As I was on the way home from the doctor, I broke down on the phone while telling Josh the news. How am I supposed to abide by this 1) with a two year old and 2) for the next 3 months! How can I be a good mom to Lily when I can't pick her up or race her down the sidewalk? I know there's more to being a good mom than that, but i guess it grieves my heart a little to think these are the last few months I'll have with just her and that I'm limited in what I can do. Or my sweet husband whose love language happens to be acts of service...how will I fulfill my role as wife and take care of the home when I can't do some of the most simple house chores?

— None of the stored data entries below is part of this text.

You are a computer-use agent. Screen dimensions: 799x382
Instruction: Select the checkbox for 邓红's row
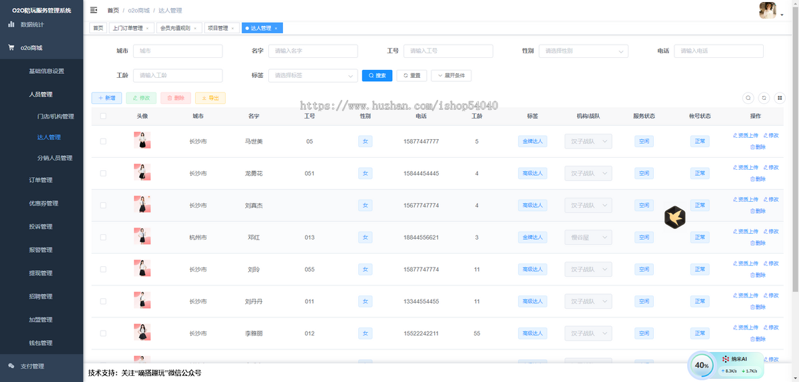(103, 238)
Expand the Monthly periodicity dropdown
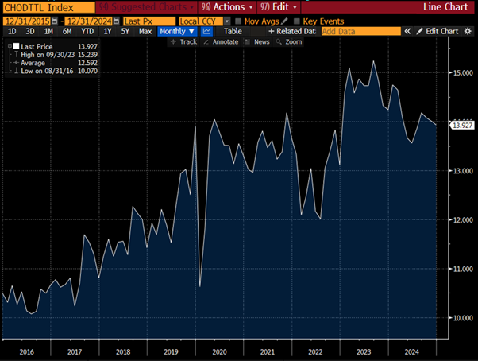478x361 pixels. (176, 31)
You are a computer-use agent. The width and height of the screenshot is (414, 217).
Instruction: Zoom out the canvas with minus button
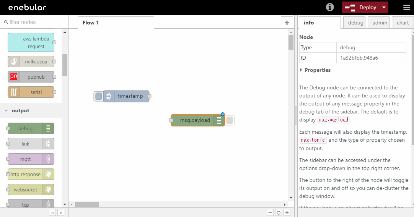[x=270, y=213]
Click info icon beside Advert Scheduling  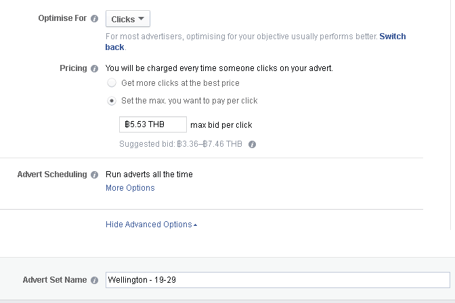94,175
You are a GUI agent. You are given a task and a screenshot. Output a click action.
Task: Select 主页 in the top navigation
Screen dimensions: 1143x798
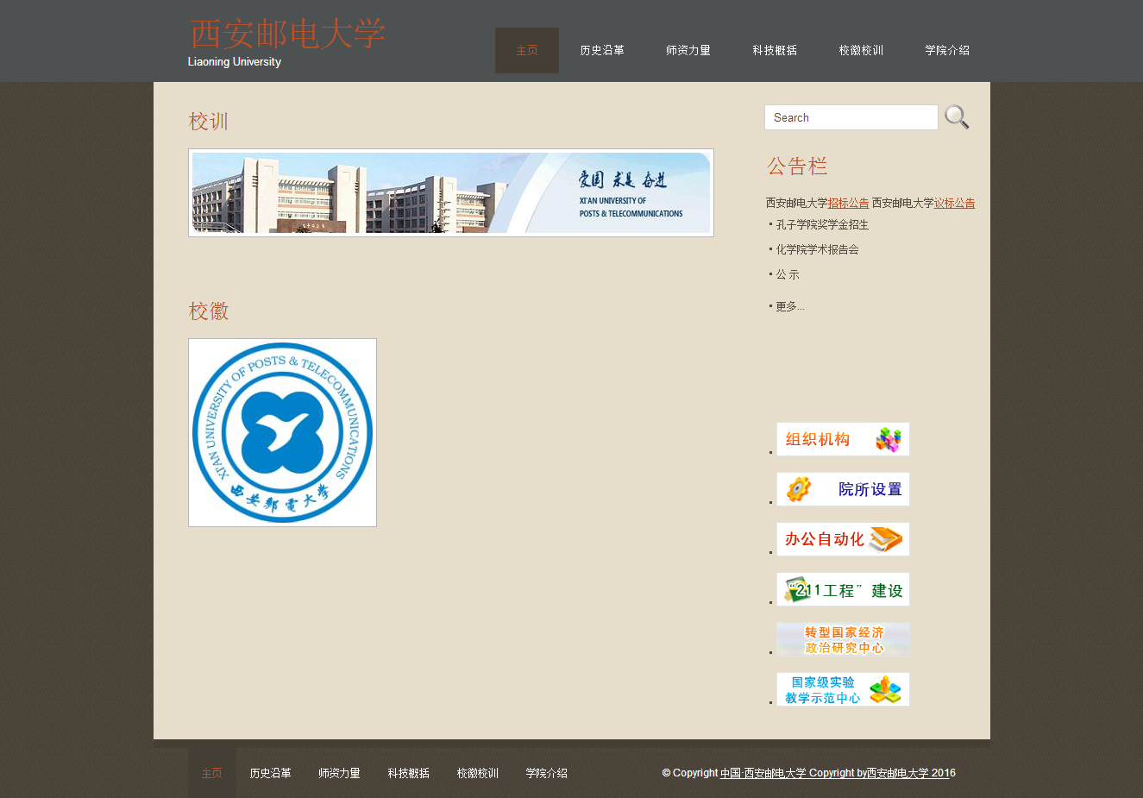527,51
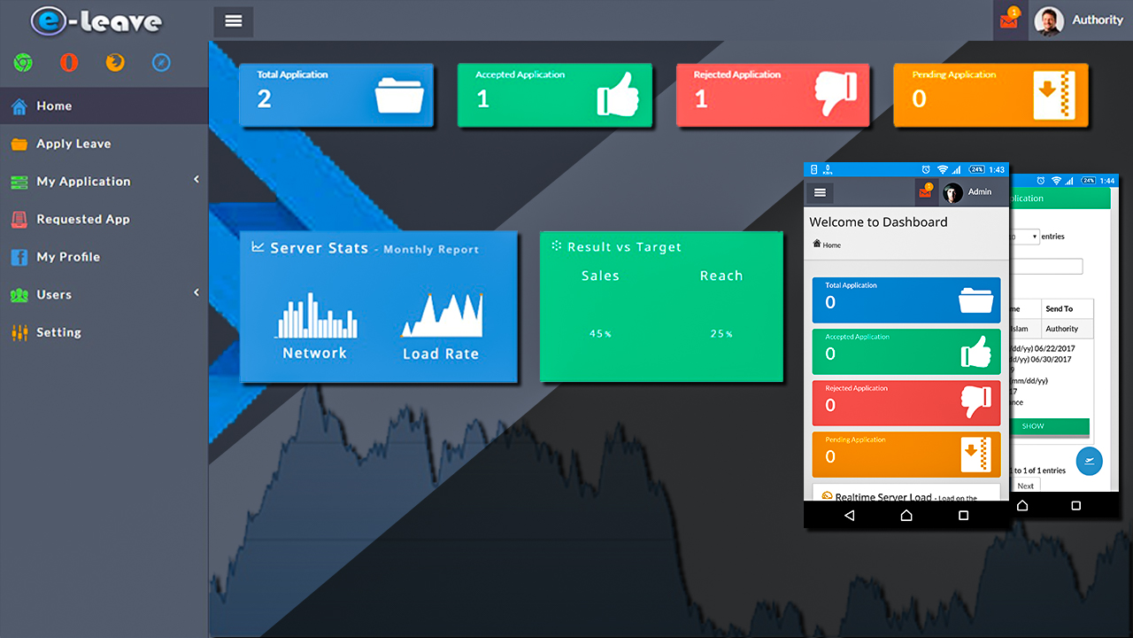Open the Setting menu item
Image resolution: width=1133 pixels, height=638 pixels.
pos(58,332)
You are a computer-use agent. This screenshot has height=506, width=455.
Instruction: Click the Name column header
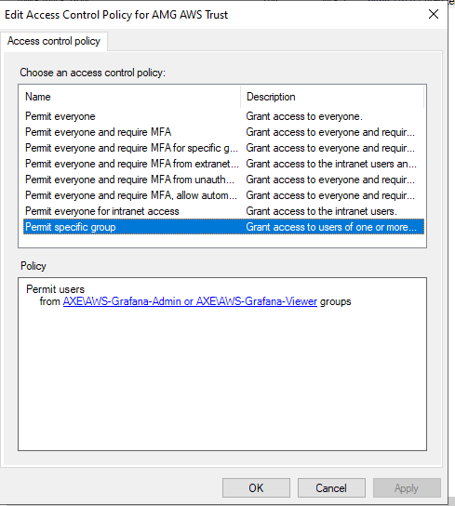[x=129, y=97]
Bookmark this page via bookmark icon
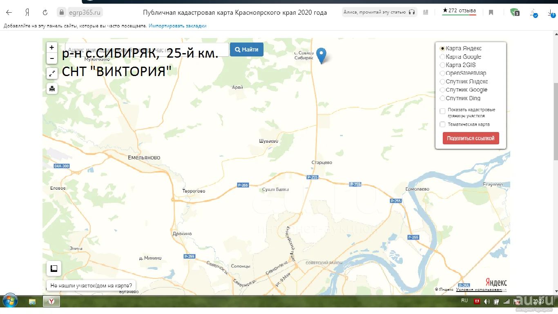Viewport: 558px width, 314px height. [x=491, y=12]
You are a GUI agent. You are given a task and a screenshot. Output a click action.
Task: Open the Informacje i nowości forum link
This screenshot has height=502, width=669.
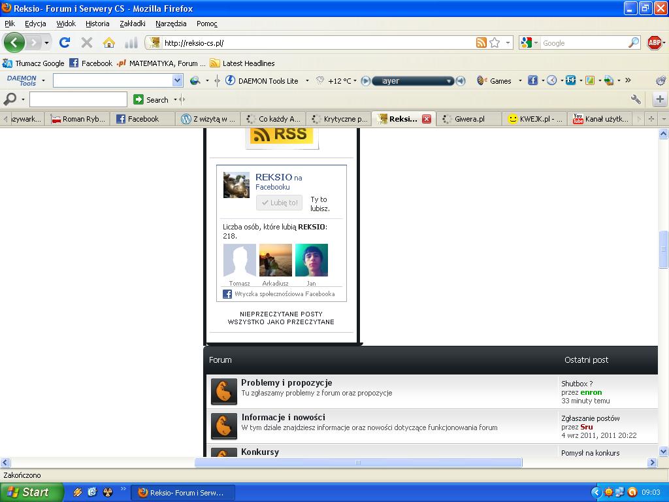283,417
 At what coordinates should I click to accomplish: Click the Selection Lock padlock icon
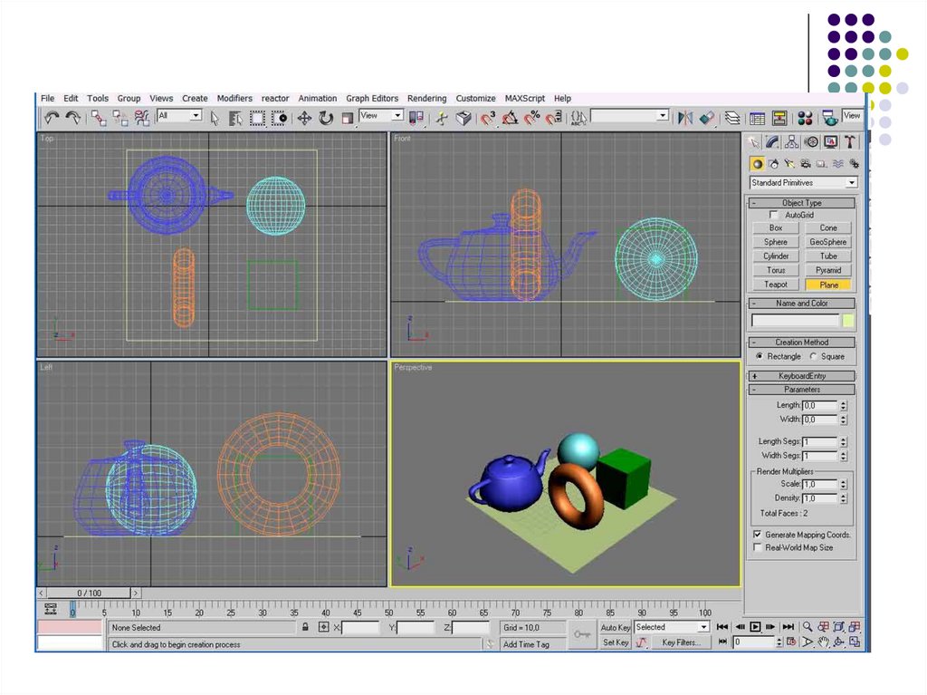305,627
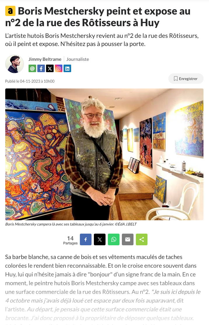
Task: Click the Jimmy Beltrame author name
Action: click(45, 59)
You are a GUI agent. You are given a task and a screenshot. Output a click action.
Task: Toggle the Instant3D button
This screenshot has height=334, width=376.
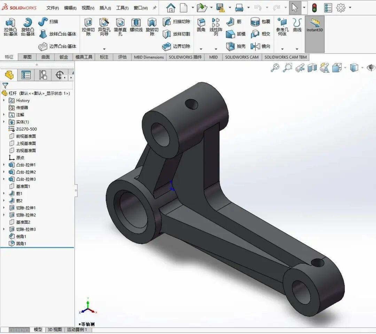(x=314, y=24)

And then not to mention, the fear in the back of my mind that I could start bleeding at any time. Or that I might have to have a C-section if it doesn't improve...

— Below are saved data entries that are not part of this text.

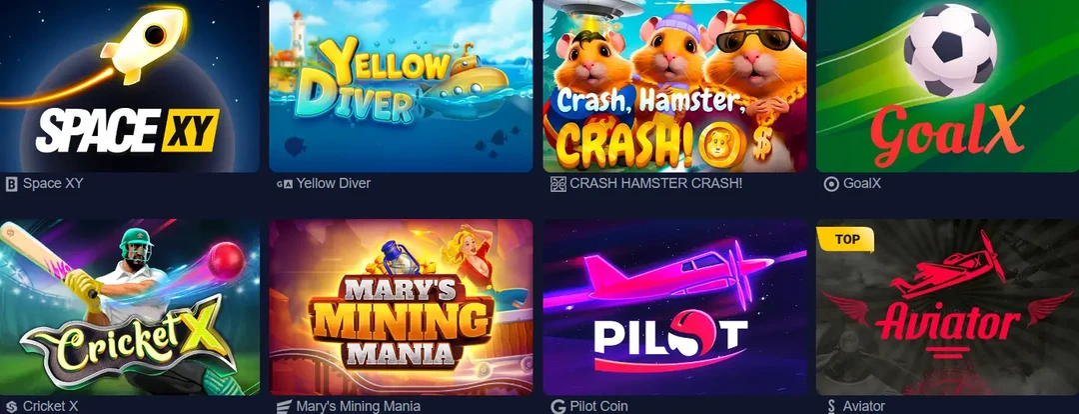Open the Space XY game thumbnail
1079x414 pixels.
click(129, 85)
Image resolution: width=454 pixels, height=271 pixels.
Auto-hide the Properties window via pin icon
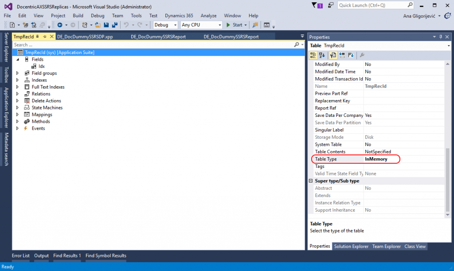[441, 37]
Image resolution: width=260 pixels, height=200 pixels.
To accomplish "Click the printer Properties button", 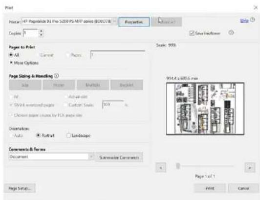I will pos(134,22).
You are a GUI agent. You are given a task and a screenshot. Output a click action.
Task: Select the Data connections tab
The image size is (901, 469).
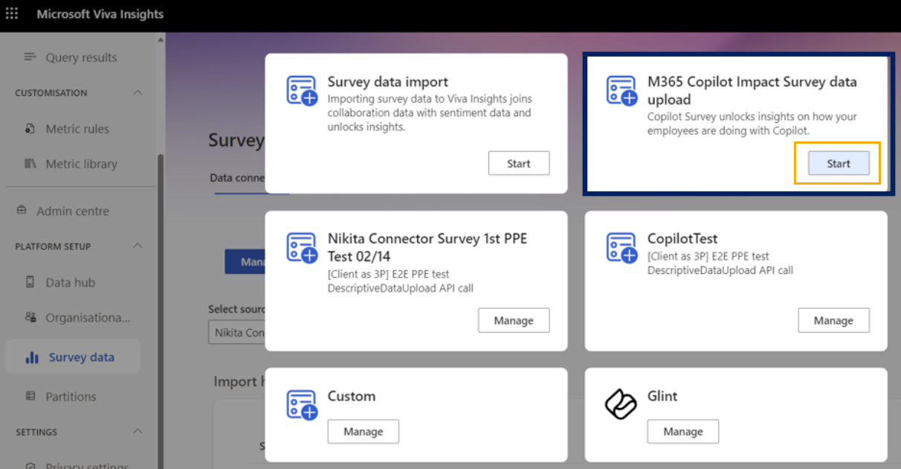[237, 178]
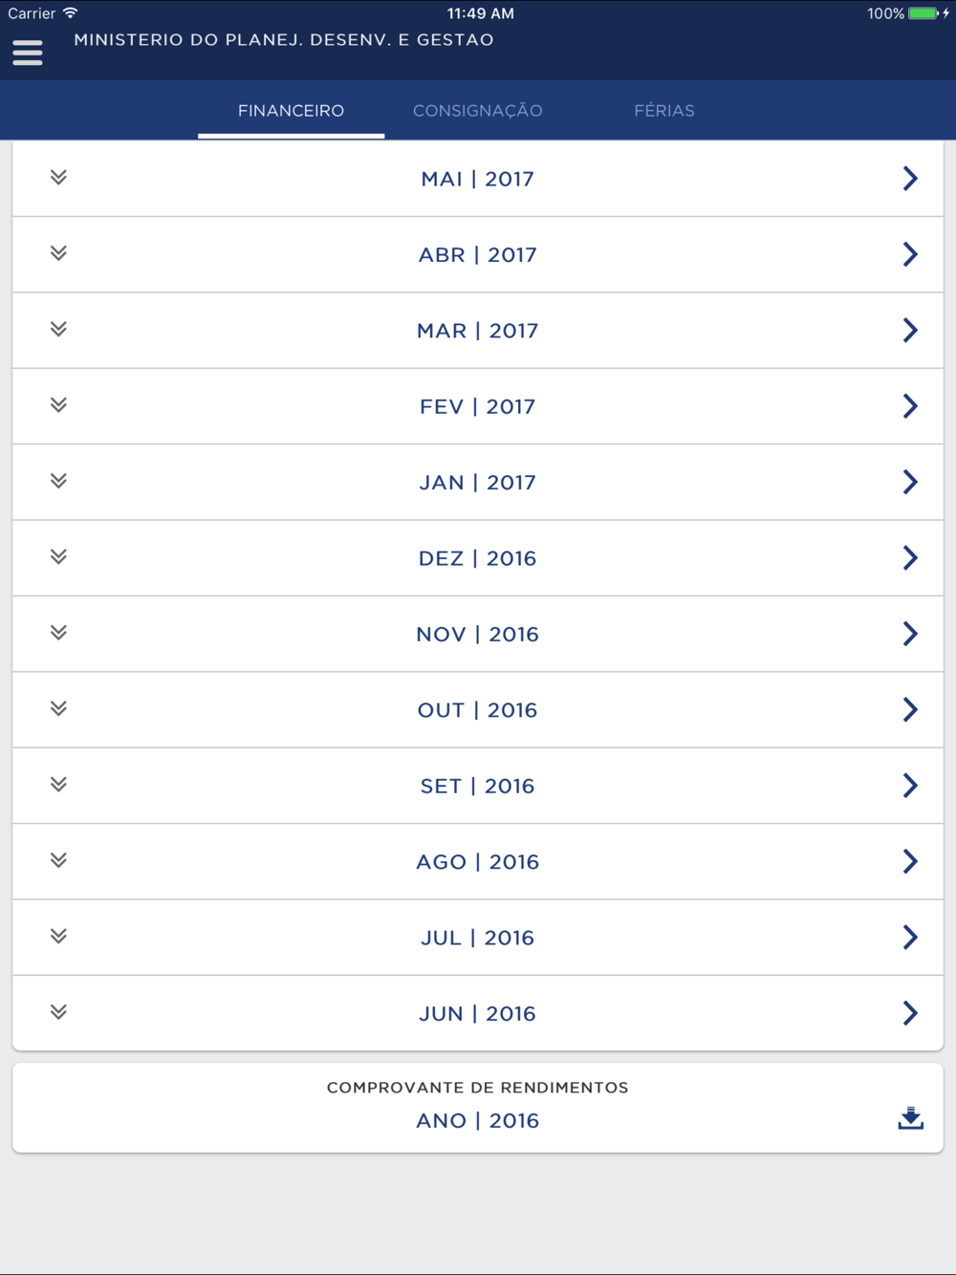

This all may come across very ungrateful and some of you may be thinking: it could be a lot worse! And I realize that. Maybe this is just a pity party for myself on losing out on what I want to do. I am grateful that I do have a healthy baby boy and that I'm only on partial bed rest. I know that this is just for a season and that we will make it through. I know that this will all be worth it and that the end goal is to have a healthy baby. And ultimately, I know that the Lord is Sovereign and in control of this situation. And that He cares for Lily and Josh and Luke more than I ever could. Something I've been learning in Recovery and in my Bible study, is that I've got to be honest with what I'm feeling rather than telling myself what I should feel. Even though I know these things and SHOULD be able to rest in them, the honest truth is that I'm still a little sad that it has to be this way. I want to acknowledge these feelings before the Lord, but then also ask Him to allow me to rest in who He is. My hope and prayer is that through this, I will get more of Him and that He will be my joy regardless of my circumstances.
It's interesting too that my Bible study is going through the fruits of the Spirit over the next year, and right now we happen to be focusing on love. I'm realizing that on some level I still feel like I have to earn love or prove that I'm worthy to be loved. It's hard for me to accept that I am loved just for who I am, without the "doing." That Josh would love me for who I am, just as I am and not what I can offer. And I'm sure this also plays into how I receive God's love for me too. Whew. Still got a lot of processing and praying to do on that one. But I can definitely see that He's going to be refining me a lot over these next few months. And Praise His Name for that. So if you think about it, please pray that my placenta previa would correct itself. But most of all, that I would be content in Him and His love for me regardless.